Introduction

In this tutorial, we will see how one can use audtorch to rapidly speed up the development of audio-based deep learning applications.

Preliminaries

  • PyTorch already has an inteface for data sets, aptly called Dataset

  • It then wraps this interface with a DataLoader that efficiently allows us to loop through the data in parallel, and takes care of the random order as well

  • All we need to do is implement the Dataset interface to get the input for the model and the labels

  • However, it is not easy for beginners to see how one can go from a bunch of files in their hard drive, to the features that will be used as input in a machine learning model

  • Thankfully, audtorch is there to take of all that for you :-)

Before you start, you might want to familiarize yourselves with PyTorch’s data pipeline

Data loading

We are going to start with loading the necessary data.

audtorch offers a growing collection of data sets. Normally, using this interface requires one to have that particular data set on their hard drive. Some of them even support downloading from their original source.

We will be using the Berlin Database of Emotional Speech (EmoDB) for this tutorial. For convenience, we have included two of its files in a sub-directory. We recommend you to get the whole data base from its original website.

[ ]:
%matplotlib inline
import matplotlib
import matplotlib.pyplot as plt
import numpy as np
import audtorch
import IPython.display as ipd
[ ]:
dataset = audtorch.datasets.EmoDB(
    root='data/emodb'
)
print(dataset)
[ ]:
x, y = dataset[0]
print(x.shape)
print(y)
[ ]:
ipd.Audio(x, rate=dataset.sampling_rate)

That’s it really. Up to this point, audtorch does not add much to the PyTorch’s data API, which is already quite advanced anyway.

Feature extraction

Feature extraction is the first important benefit of using audtorch.

audtorch collects an ever growing set of feature transformation and data pre-processing utilities. That way you don’t need to worry too much about getting your data pipeline ready, but you can quickly start with the cool modelling part.

A typical kind of features used in the audio domain, are spectral features. Audio signals are analyzed with respect to their frequency content using something called a Fourier transform.

Moreover, since that content changes over time, we normally use a short-time Fourier Transform. This leads then to the generation of a so-called spectrogram, which is nothing more than an image representation of the frequency content of a signal over time.

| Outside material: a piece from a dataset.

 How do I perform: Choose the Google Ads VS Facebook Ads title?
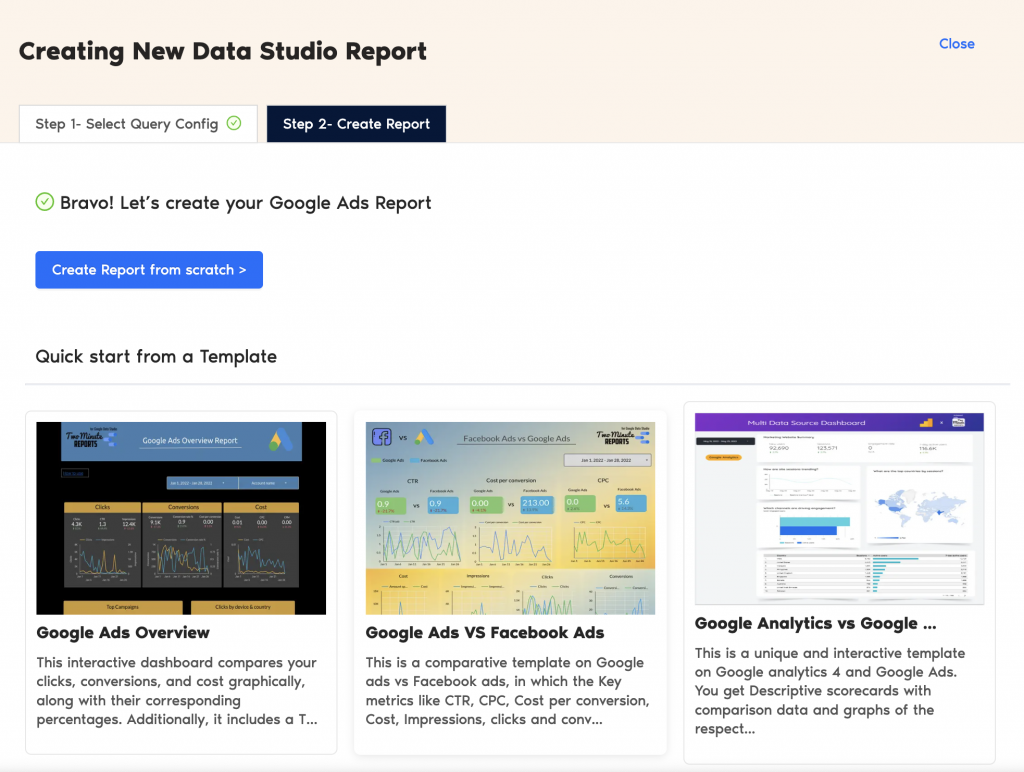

We assume that the reader is already familiar with this terminology. What’s important to point out, is that audtorch is designed to allow for easy usage of those features in a typical PyTorch workflow. Below, we see an example of how a feature extraction transform is defined:

[ ]:
spec = audtorch.transforms.Spectrogram(
    window_size=int(0.025 * dataset.sampling_rate),
    hop_size=int(0.010 * dataset.sampling_rate)
)
print(spec)

By plotting the spectrogram, we see what frequency content our signal has over time.

[ ]:
spectrogram = spec(x)
plt.imshow(spectrogram.squeeze())
plt.gca().invert_yaxis()

The above image looks mostly empty. That’s why we have a lot of content with very low power that is dominated by the presence of a few frequencies where most of the signal’s power is concentrated.

It is typical to compute the logarithm of the spectrogram to reveal more information. That squashes the input and reveals previously hidden structure in other frequency bands. Incidentally, this squashing reduces the dynamic range of the resulting image, which makes our input more suitable for deep neural network training.

audtorch provides a nice wrapper function for numpy’s log to simplify things.

[ ]:
lg = audtorch.transforms.Log()
print(lg)
[ ]:
log_spectrogram = lg(spectrogram)
[ ]:
plt.imshow(log_spectrogram.squeeze())
plt.gca().invert_yaxis()

This image shows that there is a lot more going on in our signal than we previously thought.

In general, we recommend to always start with a preliminary data analysis before you jump into modelling to ensure you have the proper understanding of your problem.

audtorch is here to help you with that, and another useful feature is that it allows you to stack multiple transforms in a Compose transform. Below, we stack together the spectrogram and the log transforms to form a single object.

[ ]:
t = audtorch.transforms.Compose(
    [
        audtorch.transforms.Spectrogram(
            window_size=int(0.025 * 16000),
            hop_size=int(0.010 * 16000)
        ),
        audtorch.transforms.Log()
    ]
)
print(t)
[ ]:
plt.imshow(t(x).squeeze())
plt.gca().invert_yaxis()

This stacking can continue ad infinum, as seen below with the Standardize transform.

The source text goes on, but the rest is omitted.